Ouvir é uma arte

ouvir bipolar e afins

 

Alguns chamam de era da informação. Outros, era da pós-informação. A verdade é que poderíamos considerar o nosso presente como a era da solidão. Em meio a mais de 7 bilhões de outros humanos, num mundo cada vez mais globalizado e “conectado”, a sensação angustiante de solidão continua crescendo. Os índices de transtorno mental e suicídio, que claramente se relacionam à forma como nos relacionamentos e nos configuramos socialmente, também crescem a cada dia. A solidão aparece enquanto o outro está ao nosso lado. A solidão aparece em nossos diálogos desconexos, desencontrados. Falamos e ninguém ouve de verdade. E nós — celulares a postos — acreditamos ouvir enquanto olhos e dedos deslizam pelas telas.

Quantas vezes você se pegou pensando na resposta enquanto a pessoa na sua frente ainda falava? Raramente dedicamos toda a nossa atenção àqueles com quem conversamos. Nossa mente pula de pensamento em pensamento. E isso acontece porque nos acostumamos à ideia de que podemos lidar com vários estímulos e informações ao mesmo tempo. Mas isso não funciona. Relembro quão limitado é o meu poder de atenção toda vez que assisto a uma série ou filme com celular na mão, mandando mensagens e conferindo notificações. De repente percebo que cenas e cenas passaram sem eu notar. É preciso parar, voltar, focar.

Mas ouvir o outro vai muito além de prestar atenção. Envolve empatia, compreensão. Segurar o impulso do ego, que insiste em ver tudo a partir de seu próprio ponto de vista. Ouvir é colocar-se no lugar do outro, calçar os sapatos do outro e sentir as pedras que causam bolhas em seus pés. É entender o que foi dito através da percepção de quem fala. Qual a dor do outro? Qual a alegria do outro? A vivência de uma experiência comum pode ser diferente para cada pessoa. O que é tristeza e o que é felicidade para mim pode não ter o mesmo significado para aquele que, olhando em meus olhos, me conta como foi seu dia. Falar nem sempre é fácil. Mas ouvir á uma arte. Esquecida num museu que ninguém visita.
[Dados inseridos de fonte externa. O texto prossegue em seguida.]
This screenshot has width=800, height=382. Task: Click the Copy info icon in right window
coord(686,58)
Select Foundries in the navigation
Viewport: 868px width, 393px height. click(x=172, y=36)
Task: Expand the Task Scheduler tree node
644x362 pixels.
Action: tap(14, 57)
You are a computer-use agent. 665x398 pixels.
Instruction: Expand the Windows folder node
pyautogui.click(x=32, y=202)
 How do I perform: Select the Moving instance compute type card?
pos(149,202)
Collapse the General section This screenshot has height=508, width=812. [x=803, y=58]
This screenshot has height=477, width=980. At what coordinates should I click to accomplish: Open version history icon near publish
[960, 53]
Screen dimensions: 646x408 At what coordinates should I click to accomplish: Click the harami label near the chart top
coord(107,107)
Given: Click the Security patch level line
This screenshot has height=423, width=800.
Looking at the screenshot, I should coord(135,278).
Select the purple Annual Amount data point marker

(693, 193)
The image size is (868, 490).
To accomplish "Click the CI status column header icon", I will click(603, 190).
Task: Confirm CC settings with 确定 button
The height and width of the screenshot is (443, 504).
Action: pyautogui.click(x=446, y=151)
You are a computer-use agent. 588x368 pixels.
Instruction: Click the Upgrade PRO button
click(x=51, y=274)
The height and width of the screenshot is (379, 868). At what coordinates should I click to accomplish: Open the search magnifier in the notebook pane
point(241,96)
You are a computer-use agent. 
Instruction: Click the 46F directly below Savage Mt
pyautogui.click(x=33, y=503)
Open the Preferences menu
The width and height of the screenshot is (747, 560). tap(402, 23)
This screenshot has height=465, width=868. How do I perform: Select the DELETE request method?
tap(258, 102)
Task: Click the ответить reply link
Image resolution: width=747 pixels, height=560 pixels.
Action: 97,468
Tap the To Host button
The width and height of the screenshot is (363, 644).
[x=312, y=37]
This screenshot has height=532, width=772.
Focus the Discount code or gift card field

Talvez a conexão que a tal era da informação necessita não seja passada digitalmente. Talvez a comunicação de que precisamos não seja a mais rápida possível — instantânea e distante. Pois aplacar a solidão exige tempo. O tempo da fala, de poder confiar ao outro as angústias da alma. O tempo do desabafo, palavra após palavra presa na garganta. E respeitar esse tempo, e permite-se falar, confiando e tendo atenção verdadeira, pode fazer toda a diferença para quem se vê soterrado por sofrimentos.

Falar é terapêutico. Ouvir também pode ser.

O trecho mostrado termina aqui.